DNS, which stands for domain name system, controls your domain name's website and email settings. When visitors go to your domain name, its DNS settings control which company's server it reaches out to.
For example, if you use GoDaddy's DNS settings, visitors will reach GoDaddy's servers when using your domain name. If you change those settings to another company, visitors will reach that company when they use your domain name.
DNS can be confusing. It's made up of many different elements which control different aspects of your domain name. Here's a quick explanation of each one:
|Nameserver||Nameservers "point" your domain name to the company that controls its DNS settings. Usually, this will be the company where you registered the domain name.|
However, if your website is hosted by another company, sometimes you'll need to use their nameservers.

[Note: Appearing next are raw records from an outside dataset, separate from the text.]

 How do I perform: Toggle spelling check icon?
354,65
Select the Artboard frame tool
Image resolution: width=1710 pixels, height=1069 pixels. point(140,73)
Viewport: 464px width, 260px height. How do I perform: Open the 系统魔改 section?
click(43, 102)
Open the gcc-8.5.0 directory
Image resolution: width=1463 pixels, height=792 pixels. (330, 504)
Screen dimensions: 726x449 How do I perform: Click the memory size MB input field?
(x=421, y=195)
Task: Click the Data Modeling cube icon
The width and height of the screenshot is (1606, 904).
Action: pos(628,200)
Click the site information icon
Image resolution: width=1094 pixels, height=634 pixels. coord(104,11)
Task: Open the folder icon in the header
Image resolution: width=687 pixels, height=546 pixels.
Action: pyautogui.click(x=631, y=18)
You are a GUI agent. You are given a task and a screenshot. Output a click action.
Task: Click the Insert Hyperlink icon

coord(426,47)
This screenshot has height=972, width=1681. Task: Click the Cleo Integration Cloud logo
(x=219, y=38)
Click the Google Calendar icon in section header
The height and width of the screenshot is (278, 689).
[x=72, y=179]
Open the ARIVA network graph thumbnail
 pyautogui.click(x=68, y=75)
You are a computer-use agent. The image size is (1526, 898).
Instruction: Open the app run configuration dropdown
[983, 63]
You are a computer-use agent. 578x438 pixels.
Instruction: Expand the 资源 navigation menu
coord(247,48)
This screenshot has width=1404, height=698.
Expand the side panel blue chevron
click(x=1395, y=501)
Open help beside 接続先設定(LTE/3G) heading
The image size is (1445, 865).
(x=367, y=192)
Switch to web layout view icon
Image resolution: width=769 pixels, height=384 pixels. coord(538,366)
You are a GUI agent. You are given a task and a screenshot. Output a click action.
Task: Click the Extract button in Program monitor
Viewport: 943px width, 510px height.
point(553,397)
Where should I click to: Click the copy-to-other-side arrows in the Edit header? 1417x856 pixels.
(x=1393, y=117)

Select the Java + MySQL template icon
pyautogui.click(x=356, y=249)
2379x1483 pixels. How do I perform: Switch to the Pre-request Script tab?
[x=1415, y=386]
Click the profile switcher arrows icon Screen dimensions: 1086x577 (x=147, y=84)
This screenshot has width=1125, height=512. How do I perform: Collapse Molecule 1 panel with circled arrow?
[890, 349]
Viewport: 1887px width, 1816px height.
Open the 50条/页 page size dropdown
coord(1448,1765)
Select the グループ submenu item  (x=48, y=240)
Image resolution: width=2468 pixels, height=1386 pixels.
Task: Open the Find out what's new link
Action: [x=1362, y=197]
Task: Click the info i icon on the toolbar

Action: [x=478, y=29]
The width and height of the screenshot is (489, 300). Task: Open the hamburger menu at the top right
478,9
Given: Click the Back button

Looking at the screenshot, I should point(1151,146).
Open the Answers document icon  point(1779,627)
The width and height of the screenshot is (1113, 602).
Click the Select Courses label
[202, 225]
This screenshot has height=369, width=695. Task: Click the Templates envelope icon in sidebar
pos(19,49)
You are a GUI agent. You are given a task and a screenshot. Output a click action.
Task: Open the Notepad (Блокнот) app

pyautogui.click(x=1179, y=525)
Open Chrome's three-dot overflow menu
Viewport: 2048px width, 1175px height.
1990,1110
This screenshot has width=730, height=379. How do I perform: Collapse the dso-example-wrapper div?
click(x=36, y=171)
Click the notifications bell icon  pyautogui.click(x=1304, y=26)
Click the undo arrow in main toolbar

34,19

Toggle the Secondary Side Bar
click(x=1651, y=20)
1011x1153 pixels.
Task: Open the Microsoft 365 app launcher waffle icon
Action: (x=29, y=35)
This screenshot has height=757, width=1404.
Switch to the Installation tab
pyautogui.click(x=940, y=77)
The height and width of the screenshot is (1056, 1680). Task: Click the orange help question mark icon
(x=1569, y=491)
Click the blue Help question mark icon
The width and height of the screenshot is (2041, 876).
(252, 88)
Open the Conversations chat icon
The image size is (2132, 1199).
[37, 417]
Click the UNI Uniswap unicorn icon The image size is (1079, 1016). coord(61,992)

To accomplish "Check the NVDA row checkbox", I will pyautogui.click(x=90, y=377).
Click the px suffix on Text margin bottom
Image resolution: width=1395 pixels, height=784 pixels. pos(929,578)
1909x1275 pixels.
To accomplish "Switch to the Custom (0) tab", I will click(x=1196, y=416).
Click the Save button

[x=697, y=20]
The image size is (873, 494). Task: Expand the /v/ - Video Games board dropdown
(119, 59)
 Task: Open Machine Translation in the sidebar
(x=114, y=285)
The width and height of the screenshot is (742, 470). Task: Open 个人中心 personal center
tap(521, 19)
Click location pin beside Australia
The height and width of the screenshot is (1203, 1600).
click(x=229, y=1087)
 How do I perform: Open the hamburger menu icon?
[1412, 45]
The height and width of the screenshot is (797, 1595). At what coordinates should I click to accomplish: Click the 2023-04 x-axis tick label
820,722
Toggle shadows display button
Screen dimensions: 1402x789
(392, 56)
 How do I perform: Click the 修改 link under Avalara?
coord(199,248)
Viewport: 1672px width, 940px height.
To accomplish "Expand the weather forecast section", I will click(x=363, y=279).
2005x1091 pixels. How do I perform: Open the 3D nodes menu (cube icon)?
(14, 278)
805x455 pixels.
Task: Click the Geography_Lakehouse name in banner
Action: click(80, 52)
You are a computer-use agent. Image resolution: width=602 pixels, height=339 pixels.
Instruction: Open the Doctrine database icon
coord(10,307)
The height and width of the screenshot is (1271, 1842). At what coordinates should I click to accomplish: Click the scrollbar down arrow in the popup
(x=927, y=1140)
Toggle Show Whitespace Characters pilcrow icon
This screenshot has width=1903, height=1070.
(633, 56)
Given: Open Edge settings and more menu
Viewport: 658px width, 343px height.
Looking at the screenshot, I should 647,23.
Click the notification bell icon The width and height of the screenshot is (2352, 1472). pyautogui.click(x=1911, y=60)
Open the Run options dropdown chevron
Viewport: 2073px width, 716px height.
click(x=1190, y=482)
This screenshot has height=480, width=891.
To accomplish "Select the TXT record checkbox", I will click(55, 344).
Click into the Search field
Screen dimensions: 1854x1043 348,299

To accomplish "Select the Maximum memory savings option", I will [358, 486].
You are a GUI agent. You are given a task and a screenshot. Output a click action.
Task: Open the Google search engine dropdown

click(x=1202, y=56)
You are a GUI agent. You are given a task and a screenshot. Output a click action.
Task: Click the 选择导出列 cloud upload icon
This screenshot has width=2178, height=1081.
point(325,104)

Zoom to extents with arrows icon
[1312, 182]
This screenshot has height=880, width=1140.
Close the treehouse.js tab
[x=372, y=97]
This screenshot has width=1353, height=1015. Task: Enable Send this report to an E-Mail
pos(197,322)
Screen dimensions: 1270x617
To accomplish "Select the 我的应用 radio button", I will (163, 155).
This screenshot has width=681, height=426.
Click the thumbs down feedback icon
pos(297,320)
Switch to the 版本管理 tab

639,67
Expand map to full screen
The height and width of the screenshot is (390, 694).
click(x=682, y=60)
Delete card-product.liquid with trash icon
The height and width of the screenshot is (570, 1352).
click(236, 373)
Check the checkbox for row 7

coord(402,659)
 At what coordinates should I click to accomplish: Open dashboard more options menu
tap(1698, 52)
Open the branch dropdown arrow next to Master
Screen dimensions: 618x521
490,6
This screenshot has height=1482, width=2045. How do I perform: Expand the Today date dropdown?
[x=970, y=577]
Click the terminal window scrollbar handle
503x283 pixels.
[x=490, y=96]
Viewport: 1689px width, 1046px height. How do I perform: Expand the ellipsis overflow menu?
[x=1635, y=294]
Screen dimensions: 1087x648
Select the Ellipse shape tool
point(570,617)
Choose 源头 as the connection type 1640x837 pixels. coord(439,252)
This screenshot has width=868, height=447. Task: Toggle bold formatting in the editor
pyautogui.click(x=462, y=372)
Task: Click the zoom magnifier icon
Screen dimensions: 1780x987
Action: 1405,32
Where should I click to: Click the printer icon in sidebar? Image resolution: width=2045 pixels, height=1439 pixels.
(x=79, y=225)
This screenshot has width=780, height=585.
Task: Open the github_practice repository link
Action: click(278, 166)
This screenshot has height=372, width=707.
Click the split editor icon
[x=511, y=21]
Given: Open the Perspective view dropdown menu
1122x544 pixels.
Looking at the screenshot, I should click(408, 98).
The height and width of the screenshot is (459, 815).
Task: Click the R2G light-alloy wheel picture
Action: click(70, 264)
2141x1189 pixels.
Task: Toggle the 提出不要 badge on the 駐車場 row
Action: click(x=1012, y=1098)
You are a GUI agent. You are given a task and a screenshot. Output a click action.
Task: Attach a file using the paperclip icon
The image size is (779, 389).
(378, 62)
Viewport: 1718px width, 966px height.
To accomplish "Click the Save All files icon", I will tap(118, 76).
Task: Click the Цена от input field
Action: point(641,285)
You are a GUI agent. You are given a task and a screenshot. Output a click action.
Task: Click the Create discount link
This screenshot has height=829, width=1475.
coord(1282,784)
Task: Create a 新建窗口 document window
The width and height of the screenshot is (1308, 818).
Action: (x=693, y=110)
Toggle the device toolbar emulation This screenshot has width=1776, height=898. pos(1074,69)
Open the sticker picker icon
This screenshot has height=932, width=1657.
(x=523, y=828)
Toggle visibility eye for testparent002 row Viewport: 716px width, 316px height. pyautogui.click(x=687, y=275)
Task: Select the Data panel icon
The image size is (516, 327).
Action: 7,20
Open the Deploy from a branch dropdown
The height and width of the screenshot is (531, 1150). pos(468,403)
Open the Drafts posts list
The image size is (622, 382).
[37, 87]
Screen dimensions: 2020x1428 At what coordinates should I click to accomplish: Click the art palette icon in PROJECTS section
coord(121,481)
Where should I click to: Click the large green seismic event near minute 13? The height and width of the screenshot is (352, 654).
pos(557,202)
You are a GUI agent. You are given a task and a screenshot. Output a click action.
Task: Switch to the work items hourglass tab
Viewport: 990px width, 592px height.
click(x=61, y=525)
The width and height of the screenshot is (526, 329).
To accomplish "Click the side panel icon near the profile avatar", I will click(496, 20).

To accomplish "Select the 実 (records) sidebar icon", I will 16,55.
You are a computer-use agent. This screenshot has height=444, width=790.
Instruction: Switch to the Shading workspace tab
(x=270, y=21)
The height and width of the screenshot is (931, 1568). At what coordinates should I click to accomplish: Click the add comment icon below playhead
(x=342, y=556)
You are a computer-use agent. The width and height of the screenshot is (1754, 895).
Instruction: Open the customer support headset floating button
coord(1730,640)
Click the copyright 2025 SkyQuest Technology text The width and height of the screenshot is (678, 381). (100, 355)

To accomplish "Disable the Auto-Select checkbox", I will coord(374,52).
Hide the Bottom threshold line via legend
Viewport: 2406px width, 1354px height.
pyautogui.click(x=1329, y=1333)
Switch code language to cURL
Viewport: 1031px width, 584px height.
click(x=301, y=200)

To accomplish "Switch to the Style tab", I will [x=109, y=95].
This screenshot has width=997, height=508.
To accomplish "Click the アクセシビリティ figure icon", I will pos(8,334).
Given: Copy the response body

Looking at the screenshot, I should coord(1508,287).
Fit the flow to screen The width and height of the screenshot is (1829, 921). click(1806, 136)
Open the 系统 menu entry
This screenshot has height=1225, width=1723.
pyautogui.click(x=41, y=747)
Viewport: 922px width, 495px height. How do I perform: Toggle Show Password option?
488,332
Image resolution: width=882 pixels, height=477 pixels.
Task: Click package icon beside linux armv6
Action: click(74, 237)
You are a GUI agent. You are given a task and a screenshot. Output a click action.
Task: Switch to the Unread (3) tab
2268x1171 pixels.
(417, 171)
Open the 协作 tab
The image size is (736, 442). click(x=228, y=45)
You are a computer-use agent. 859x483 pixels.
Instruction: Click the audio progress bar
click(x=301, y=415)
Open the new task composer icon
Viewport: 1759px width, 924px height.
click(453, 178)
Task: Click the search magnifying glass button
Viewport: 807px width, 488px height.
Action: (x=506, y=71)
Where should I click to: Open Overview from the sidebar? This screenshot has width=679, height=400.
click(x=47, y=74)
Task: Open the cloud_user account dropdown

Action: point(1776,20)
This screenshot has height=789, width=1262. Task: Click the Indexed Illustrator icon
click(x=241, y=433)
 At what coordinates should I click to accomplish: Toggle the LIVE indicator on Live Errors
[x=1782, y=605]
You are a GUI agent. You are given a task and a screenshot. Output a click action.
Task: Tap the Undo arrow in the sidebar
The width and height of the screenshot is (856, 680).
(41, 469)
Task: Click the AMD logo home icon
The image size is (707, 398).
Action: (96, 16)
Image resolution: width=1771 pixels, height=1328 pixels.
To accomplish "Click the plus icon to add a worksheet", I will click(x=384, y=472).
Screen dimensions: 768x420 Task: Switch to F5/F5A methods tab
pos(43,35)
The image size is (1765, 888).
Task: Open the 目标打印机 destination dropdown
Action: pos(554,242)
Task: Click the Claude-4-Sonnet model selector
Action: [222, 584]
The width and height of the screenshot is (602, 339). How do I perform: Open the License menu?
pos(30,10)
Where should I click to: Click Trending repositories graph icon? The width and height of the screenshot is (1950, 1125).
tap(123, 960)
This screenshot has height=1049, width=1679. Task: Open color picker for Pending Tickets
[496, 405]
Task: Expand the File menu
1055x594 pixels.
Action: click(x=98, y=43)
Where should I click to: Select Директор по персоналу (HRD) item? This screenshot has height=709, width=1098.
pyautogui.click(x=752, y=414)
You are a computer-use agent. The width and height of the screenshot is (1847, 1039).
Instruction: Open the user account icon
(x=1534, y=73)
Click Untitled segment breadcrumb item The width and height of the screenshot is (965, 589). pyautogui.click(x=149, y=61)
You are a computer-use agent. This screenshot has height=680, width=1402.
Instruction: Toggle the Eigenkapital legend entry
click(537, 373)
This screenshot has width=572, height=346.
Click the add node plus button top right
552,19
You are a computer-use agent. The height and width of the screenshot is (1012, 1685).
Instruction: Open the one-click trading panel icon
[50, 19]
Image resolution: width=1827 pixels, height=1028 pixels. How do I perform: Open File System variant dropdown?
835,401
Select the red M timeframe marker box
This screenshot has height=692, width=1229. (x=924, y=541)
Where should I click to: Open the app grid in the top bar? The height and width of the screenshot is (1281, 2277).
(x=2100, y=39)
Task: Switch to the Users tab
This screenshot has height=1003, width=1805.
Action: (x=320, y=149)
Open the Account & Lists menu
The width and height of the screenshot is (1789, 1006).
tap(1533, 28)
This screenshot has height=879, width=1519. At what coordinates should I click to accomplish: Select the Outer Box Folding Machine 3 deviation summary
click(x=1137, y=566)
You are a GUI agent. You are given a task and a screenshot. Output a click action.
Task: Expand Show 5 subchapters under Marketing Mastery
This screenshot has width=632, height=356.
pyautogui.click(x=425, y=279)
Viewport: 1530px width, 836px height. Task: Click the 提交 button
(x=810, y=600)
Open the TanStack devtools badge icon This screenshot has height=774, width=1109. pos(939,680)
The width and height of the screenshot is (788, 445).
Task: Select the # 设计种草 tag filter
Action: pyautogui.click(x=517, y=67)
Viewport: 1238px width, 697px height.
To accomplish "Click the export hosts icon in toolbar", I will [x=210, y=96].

|Zone File||Zone Files are simply the files that store all of your domain's DNS settings. Your domain name's Zone File is stored on the company's nameserver.|
|A Record||A Records point your domain name to an individual server using an IP address. An example IP address is 18.104.22.168.|
You can also use A Records to point subdomains (for example subdomain.coolexample.com) to a server's IP address.
Every domain name has a primary A Record called "@," which controls what your domain name does when some visits it directly.
|CNAME||CNAMEs point your subdomains to another server using a server name. Unlike A Records, CNAMEs cannot use IP addresses.|
Most domain names have many CNAMEs.
|MX Records||MX Records point your domain name's email to its email provider.|
If your domain name uses our nameservers, you can view or change your domain name's DNS through us.